Un tribunal a ordonné jeudi à la deuxième banque espagnole BBVA et à son ancien président d’être jugés pour des allégations d’espionnage d’entreprise impliquant un ancien chef de la police en disgrâce.
BBVA a fait l’objet d’une enquête en juillet 2019 pour avoir prétendument engagé une agence d’enquête privée dirigée par l’ancien commissaire de police José Manuel Villarejo pour espionner des hommes politiques, des journalistes et des personnalités du monde des affaires.
Francisco Gonzalez, 81 ans, a été président de BBVA de 2000 à 2018, date à laquelle la banque aurait engagé l’agence.
Le tribunal national espagnol, qui traite les principales affaires financières, a jugé qu’il y avait suffisamment de preuves pour que BBVA et 15 autres accusés, dont Gonzalez, puissent être jugés.

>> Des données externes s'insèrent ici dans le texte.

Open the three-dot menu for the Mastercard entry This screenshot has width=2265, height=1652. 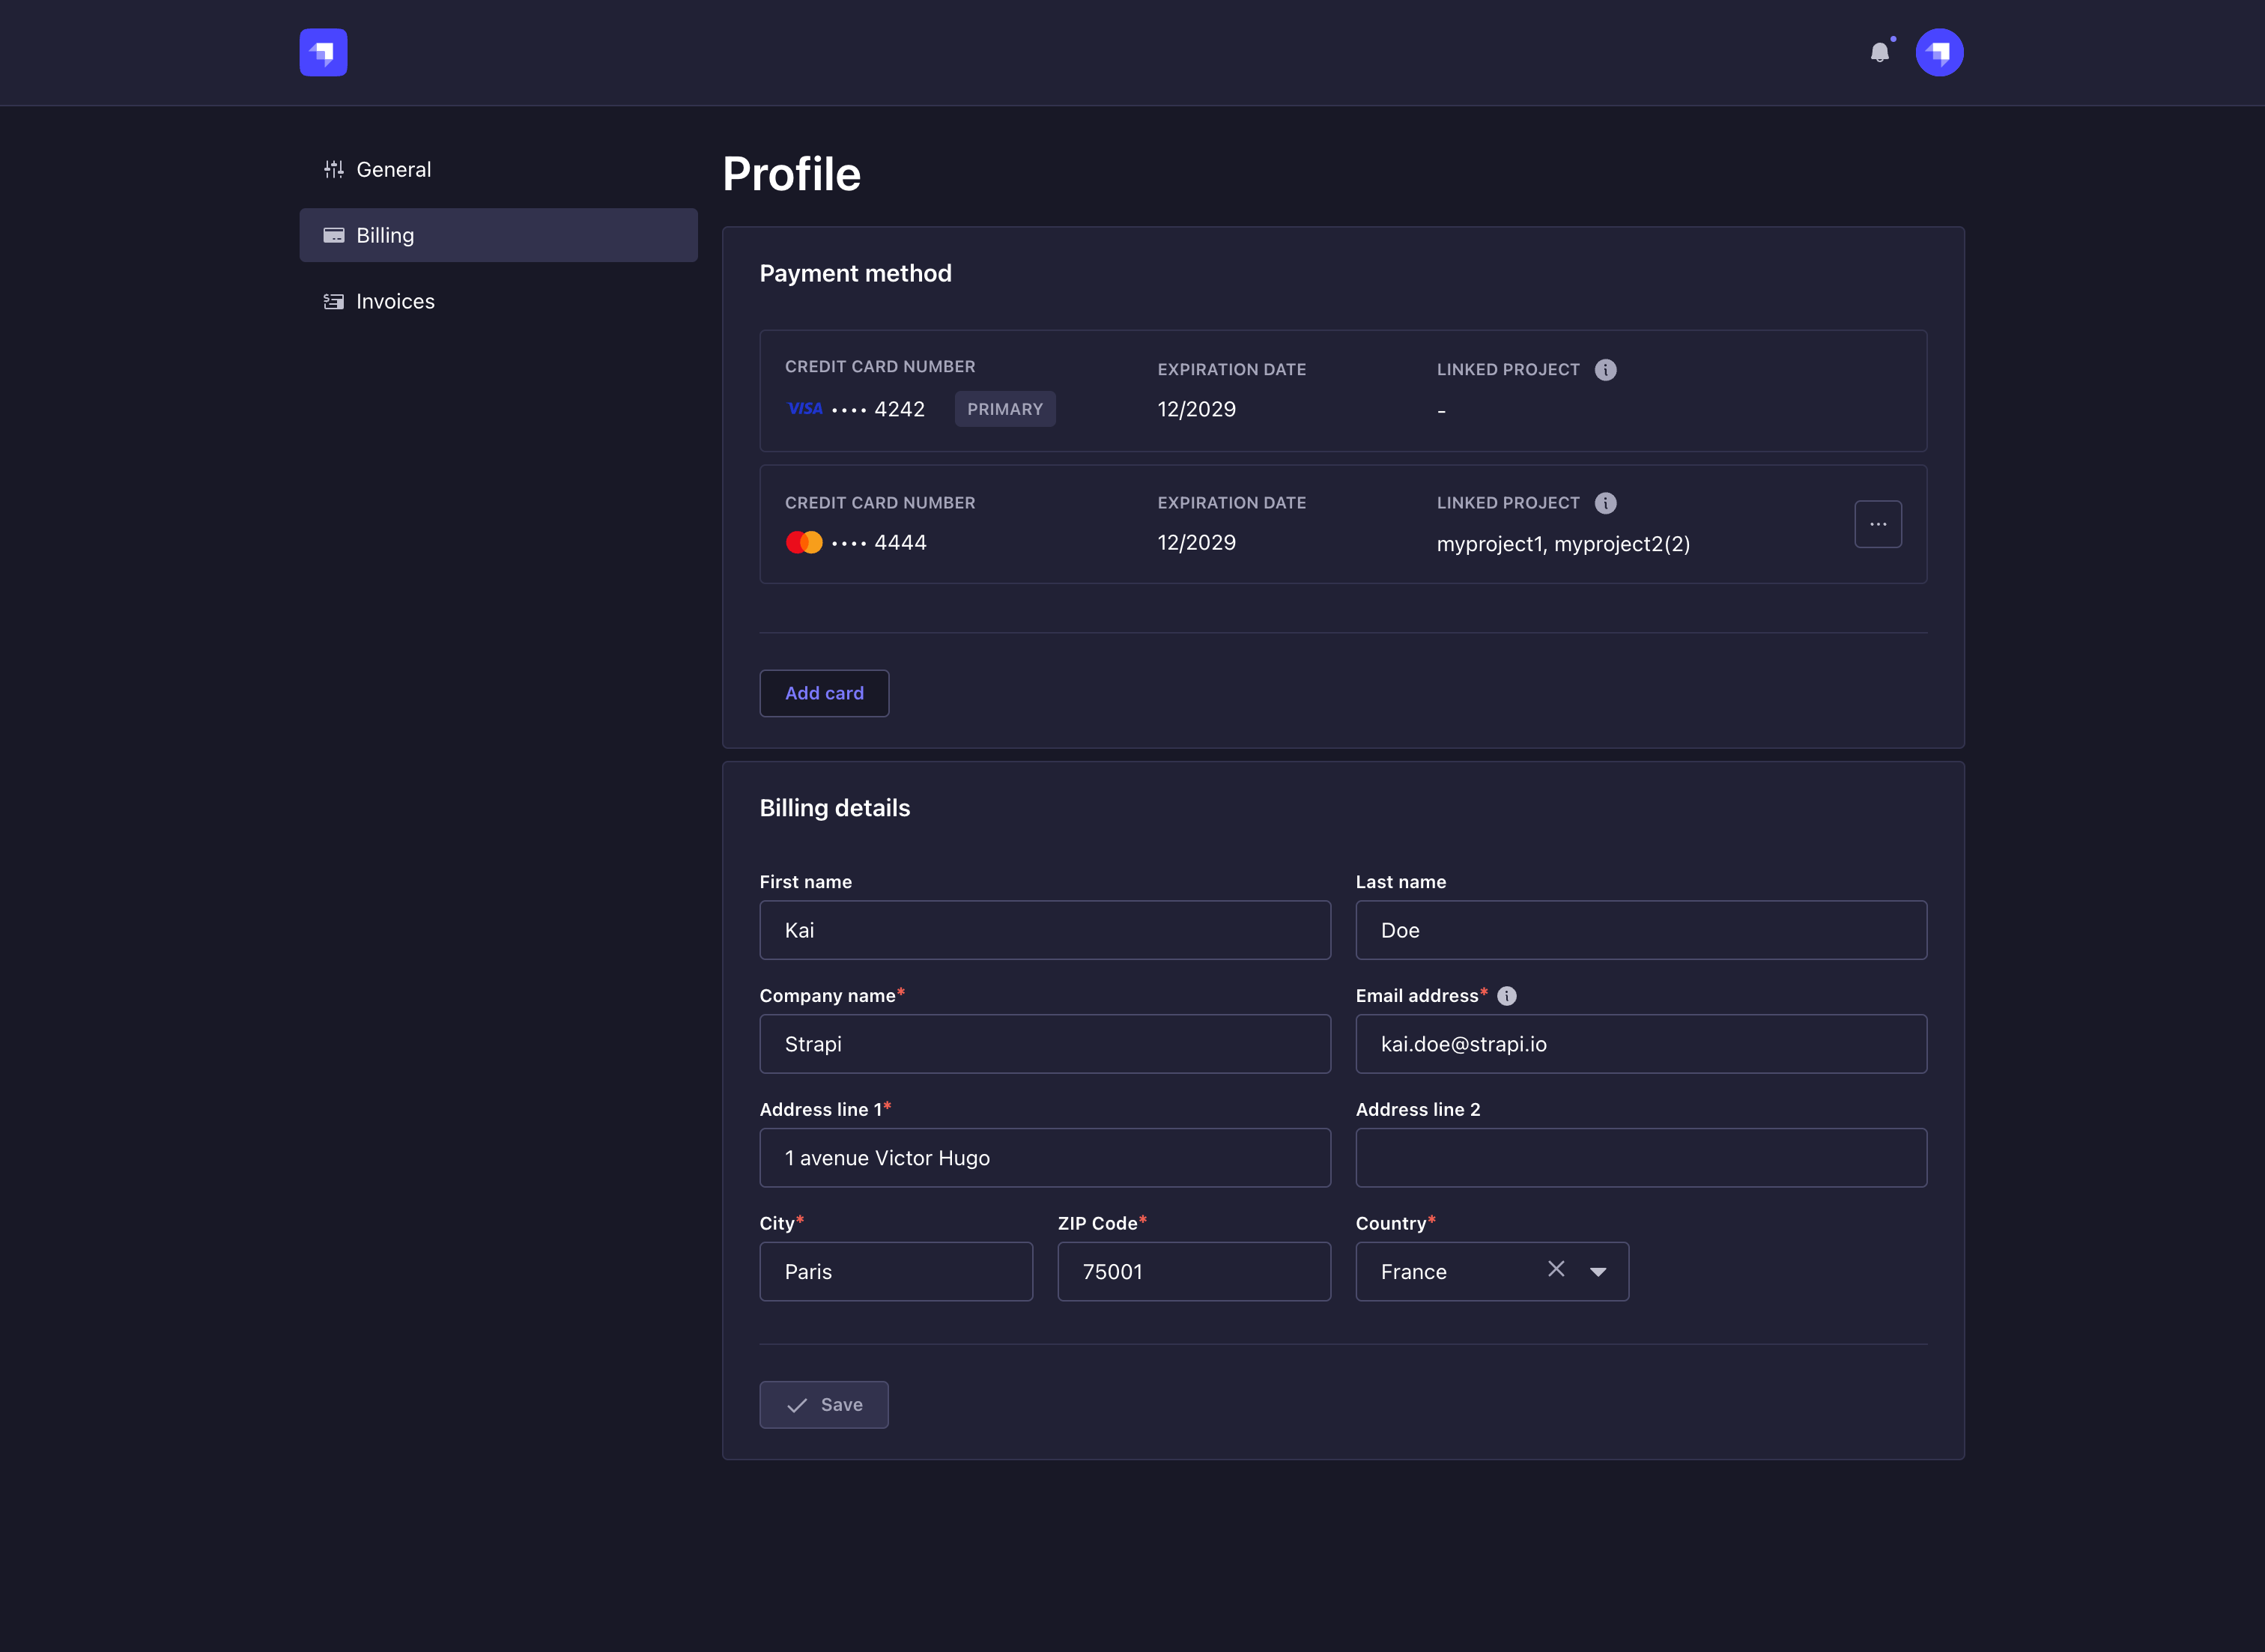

La banque sera jugée pour corruption, découverte et divulgation illégales de secrets.
Gonzalez sera jugé pour des délits présumés de corruption, divulgation de secrets, appartenance à une organisation criminelle, mauvaise gestion et falsification de documents.
Plusieurs anciens dirigeants de BBVA seront jugés à ses côtés pour les mêmes crimes, a indiqué le tribunal.
BBVA affirme avoir eu recours dans le passé aux services d’un groupe de business intelligence lié à Villarejo, baptisé Cenyt.
Cenyt est soupçonné d’avoir fait du sale boulot, comme du chantage ou des menaces, au nom d’entreprises ou de riches particuliers pendant des décennies.
Villarejo a été condamné à 19 ans de prison en 2023 après qu’un tribunal l’a reconnu coupable dans une affaire distincte d’enregistrement secret de centaines de personnalités publiques et d’orchestration de campagnes visant à les discréditer au nom d’éminents clients.
Ses enregistrements ont embarrassé l’ancien roi Juan Carlos Ier, ainsi que plusieurs hommes politiques et anciens ministres.